70. ПРОКЛЯТОЕ БОЛОТО
С тех пор как люди пользуются поездами, бытует убеждение, будто железные ящики, поставленные на колеса, грохочущие и вздрагивающие на каждом стыке рельсов, бросающие пассажиров из стороны в сторону на всех неровностях пути; коробки, набитые сверху донизу чужими друг другу людьми; коробки со скамейками более узкими, короткими и жесткими, нежели домашние постели большинства едущих; коробки, в окна которых летом врываются клубы удушливого дыма, зимой - морозный сквозняк - будто эти несущиеся в пространство ночлежки - приятнейшее место для сна. Сколько раз уже Грачик убеждался в порочности ходячего заблуждения, будто в поезде хорошо спится, и все-таки, всякий раз садясь в поезд, он тоже повторял: "Вот высплюсь".
Нынешнее путешествие не было исключением. Залинь услужливо откупорил бутылки - одну с лимонадом, две с пивом - и предложил Грачику подкрепиться бутербродами. Залинь выпил свое пиво и отправился в жесткий вагон, чтобы "мало-мало добрать", а Грачик, напрасно проворочавшись полчаса с боку на бок, принялся за книгу. Но вагон был тряский, и книгу пришлось отложить. Оказалось, приятно пройтись по платформе ближайшего разъезда - Арайши. Дорога была одноколейная, разъезды маленькие, уютные, остановки длинные. Грачик постоял возле паровоза, прошелся вдоль поезда, поинтересовался выставкой газетного киоска - использовал все, что могло развлечь во время прогулки, и после свистка кондуктора вернулся в свой вагон. На свободном нижнем диване устраивался новый пассажир. Он приветливо поклонился Грачику и с видом, говорившим, будто по первому требованию Грачика готов покинуть купе, спросил:
- Ничего не имеете?
Но мысли Грачика были слишком далеко, чтобы обращать внимание на любезности случайного попутчика. Поражение в Цесисе заставляло Грачика уже не в первый раз шаг за шагом перебирать свой путь там и искать ошибку, приведшую к неудаче. Его взгляд равнодушно скользил по внешности соседа, разложившего на столике обильный завтрак. Две большие булки были нарезаны толстыми ломтями, так же накромсана колбаса. Пассажир запихивал все это в рот большими кусками. Было видно, как куски перекатываются со стороны на сторону за его толстыми небритыми щеками и непрожеванные проходят горло. Время от времени он с жадностью отхлебывал из бутылки несколько глотков пива. Всякий раз, как он отрывал горлышко бутылки от губ, несколько капель стекало по его мясистому широкому подбородку, и он небрежно утирал их тыльной стороной руки - большой, мясистой, покрытой веснушками. Мысль о несоответствии этих веснушек цвету волос пассажира, невольно пришла Грачику: волосы были темно-каштановые, они прямыми прядями спадали на лоб и уши. У них был такой вид, словно уж бог весть как давно их не касалось мыло. Такой же неопрятный вид был у ногтей соседа - широких, плоских, с темными каемками по краям.

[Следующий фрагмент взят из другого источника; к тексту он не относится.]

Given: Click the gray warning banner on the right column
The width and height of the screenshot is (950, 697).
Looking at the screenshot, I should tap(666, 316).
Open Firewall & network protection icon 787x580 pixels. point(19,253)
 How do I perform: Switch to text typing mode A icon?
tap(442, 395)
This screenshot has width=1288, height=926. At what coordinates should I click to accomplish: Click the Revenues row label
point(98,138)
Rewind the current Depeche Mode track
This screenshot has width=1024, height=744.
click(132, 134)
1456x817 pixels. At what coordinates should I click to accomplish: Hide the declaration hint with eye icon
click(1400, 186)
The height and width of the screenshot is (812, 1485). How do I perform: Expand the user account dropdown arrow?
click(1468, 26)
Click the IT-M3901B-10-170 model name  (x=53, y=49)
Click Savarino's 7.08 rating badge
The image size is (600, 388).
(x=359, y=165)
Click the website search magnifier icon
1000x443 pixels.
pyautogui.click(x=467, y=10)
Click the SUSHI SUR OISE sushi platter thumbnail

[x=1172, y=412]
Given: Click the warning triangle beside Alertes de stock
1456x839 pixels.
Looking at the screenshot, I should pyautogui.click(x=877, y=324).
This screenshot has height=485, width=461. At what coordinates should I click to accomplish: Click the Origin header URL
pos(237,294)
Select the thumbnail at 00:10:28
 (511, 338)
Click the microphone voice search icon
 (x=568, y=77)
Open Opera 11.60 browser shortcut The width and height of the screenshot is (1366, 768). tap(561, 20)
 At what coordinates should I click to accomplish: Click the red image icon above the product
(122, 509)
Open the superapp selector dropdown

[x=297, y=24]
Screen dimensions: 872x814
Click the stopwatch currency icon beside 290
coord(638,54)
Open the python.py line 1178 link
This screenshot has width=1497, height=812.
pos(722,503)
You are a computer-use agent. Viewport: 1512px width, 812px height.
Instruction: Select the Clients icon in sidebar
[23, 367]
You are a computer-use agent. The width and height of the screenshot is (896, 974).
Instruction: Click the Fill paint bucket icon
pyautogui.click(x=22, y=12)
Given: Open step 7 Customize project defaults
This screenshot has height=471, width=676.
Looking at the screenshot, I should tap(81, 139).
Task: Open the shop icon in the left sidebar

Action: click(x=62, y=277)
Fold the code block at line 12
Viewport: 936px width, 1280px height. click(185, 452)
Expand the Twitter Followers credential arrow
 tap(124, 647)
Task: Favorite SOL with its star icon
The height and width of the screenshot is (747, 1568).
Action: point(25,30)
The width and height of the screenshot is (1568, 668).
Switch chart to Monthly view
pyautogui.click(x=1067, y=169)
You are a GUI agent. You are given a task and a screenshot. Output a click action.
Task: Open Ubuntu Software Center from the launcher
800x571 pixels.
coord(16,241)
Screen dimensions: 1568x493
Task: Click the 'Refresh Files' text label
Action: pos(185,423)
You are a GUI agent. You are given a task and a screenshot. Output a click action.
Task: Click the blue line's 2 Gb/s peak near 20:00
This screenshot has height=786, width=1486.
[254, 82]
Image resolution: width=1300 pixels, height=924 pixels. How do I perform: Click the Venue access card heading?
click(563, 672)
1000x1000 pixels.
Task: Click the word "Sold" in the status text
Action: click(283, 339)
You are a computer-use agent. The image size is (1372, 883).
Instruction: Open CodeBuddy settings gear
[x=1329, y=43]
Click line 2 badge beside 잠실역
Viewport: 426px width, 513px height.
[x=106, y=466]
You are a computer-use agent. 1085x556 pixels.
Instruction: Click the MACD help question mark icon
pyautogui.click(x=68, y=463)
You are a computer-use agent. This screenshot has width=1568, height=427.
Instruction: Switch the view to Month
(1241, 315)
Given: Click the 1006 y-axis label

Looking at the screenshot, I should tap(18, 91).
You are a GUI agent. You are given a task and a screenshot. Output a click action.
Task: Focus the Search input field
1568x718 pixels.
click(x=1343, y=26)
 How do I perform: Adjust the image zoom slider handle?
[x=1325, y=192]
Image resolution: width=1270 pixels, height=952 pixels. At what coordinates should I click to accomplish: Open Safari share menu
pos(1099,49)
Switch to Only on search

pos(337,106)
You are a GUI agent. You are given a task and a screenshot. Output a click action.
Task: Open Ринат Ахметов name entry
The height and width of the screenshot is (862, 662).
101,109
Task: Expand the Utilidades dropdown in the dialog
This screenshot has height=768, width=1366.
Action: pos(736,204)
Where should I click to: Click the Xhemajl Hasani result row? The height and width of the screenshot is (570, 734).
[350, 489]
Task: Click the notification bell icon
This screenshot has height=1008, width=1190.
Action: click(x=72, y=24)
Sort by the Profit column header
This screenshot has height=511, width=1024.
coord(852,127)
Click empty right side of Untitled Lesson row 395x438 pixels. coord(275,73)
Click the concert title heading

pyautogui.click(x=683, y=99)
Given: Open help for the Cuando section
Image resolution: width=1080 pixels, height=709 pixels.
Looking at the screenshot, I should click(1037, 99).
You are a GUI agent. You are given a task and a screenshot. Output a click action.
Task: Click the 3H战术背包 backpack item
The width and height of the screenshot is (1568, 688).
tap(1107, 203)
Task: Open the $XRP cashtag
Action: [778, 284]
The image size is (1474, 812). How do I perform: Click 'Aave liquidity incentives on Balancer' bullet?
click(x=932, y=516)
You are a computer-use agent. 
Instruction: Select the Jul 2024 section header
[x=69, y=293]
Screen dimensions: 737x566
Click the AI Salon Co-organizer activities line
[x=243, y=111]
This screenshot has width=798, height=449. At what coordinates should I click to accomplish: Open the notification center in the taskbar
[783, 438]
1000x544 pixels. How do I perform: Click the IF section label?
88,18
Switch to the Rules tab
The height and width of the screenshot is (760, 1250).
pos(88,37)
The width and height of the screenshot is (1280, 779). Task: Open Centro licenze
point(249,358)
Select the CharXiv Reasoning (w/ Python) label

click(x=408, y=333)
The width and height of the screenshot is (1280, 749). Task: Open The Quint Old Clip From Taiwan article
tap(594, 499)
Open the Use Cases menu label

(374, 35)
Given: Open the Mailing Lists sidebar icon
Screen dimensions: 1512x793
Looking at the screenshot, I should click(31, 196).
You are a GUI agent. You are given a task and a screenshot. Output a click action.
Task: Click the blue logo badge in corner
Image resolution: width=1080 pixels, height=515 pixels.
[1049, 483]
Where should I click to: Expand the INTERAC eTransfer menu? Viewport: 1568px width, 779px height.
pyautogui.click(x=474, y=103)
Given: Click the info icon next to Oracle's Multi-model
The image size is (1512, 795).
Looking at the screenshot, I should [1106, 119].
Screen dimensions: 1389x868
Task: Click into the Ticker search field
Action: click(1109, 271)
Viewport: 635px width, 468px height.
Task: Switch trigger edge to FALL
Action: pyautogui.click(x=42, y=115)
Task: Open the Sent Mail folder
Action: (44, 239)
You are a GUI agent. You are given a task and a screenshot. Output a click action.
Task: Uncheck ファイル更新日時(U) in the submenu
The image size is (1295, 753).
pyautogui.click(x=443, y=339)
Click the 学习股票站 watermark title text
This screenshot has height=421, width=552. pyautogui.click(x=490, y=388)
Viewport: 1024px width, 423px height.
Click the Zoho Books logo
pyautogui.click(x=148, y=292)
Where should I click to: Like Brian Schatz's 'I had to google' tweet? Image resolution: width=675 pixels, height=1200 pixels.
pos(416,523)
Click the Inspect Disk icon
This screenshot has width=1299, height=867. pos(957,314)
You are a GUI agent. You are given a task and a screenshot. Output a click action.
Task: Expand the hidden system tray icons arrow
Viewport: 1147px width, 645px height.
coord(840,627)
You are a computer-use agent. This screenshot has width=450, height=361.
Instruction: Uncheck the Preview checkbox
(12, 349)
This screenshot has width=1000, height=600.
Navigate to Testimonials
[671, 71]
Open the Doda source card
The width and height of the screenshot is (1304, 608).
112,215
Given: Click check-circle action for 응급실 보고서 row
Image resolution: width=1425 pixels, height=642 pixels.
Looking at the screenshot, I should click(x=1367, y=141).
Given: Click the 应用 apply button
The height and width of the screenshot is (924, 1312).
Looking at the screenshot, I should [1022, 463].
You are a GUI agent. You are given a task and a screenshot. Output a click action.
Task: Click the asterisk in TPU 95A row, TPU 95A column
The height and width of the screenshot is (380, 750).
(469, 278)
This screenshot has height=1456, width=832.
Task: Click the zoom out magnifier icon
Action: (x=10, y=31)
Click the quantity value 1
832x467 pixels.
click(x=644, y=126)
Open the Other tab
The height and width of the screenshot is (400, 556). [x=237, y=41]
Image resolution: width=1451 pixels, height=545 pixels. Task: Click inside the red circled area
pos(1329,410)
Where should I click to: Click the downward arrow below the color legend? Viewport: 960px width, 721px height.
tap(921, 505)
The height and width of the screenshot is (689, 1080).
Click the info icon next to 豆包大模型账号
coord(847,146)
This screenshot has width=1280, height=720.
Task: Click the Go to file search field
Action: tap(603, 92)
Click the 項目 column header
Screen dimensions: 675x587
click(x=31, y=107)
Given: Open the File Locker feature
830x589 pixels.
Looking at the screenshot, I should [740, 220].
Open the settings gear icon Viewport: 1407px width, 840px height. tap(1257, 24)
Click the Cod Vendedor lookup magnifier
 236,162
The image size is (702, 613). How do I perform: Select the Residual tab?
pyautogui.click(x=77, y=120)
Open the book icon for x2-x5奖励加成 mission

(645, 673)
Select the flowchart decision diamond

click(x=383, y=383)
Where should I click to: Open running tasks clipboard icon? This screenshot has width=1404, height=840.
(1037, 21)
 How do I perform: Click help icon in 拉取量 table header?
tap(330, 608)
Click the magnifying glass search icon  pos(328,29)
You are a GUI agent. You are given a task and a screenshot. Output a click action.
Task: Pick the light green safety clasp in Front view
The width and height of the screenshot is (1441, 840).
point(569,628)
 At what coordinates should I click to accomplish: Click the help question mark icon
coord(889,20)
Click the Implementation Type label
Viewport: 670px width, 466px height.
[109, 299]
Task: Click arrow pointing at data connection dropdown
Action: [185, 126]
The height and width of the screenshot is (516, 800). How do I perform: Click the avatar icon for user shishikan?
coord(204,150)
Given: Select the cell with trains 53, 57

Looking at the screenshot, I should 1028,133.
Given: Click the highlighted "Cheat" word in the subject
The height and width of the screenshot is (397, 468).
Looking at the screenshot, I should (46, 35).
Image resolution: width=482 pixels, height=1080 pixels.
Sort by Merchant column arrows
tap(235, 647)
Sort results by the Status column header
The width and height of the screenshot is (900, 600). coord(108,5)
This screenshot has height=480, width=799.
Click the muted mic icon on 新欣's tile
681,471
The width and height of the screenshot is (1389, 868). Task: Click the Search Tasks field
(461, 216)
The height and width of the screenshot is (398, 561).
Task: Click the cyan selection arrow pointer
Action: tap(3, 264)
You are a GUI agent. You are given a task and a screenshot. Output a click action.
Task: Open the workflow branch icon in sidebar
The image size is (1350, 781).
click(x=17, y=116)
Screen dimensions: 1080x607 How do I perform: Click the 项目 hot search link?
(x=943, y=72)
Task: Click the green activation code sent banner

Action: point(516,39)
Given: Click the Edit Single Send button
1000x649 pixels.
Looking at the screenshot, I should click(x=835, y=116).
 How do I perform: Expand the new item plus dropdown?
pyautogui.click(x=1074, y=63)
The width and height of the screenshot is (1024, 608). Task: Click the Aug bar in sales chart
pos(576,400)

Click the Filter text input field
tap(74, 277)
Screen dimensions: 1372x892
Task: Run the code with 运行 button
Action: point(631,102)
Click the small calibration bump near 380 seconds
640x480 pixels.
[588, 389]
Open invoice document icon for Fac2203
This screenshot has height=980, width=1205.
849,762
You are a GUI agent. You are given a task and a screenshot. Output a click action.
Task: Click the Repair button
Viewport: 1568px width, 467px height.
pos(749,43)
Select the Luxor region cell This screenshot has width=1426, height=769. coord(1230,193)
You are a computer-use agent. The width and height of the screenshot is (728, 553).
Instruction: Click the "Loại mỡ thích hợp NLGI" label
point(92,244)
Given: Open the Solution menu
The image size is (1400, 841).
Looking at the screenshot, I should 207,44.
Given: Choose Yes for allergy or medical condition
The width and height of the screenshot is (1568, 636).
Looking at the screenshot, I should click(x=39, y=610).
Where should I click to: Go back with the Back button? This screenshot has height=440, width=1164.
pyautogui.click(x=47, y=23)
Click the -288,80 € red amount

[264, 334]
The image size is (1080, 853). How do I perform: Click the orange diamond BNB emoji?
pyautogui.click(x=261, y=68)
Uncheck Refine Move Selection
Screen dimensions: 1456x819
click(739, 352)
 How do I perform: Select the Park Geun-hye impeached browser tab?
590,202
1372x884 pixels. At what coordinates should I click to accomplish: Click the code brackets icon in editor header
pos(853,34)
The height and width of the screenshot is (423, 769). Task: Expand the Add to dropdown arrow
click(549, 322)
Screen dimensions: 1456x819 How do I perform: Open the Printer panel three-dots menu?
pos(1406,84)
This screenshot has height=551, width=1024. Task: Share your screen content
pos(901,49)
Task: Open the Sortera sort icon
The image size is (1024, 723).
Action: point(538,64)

Платье соседа вполне соответствовало его внешности: помятое, словно его обладатель спал не раздеваясь, оно казалось еще более грязным.
Закончив завтрак, сосед сгреб со стола крошки в горсть и высыпал в рот. Прежде чем выбросить колбасные шкурки, обсосал их. Потом взял за горлышко бутылку и поглядел на свет. В ней оставалось пиво - совсем немножко, может быть, всего один глоток. Он поболтал эти остатки и, запрокинув голову, вылил себе в рот. При этом губы его вытянулись и стали похожи на разинутый рот огромной рыбы.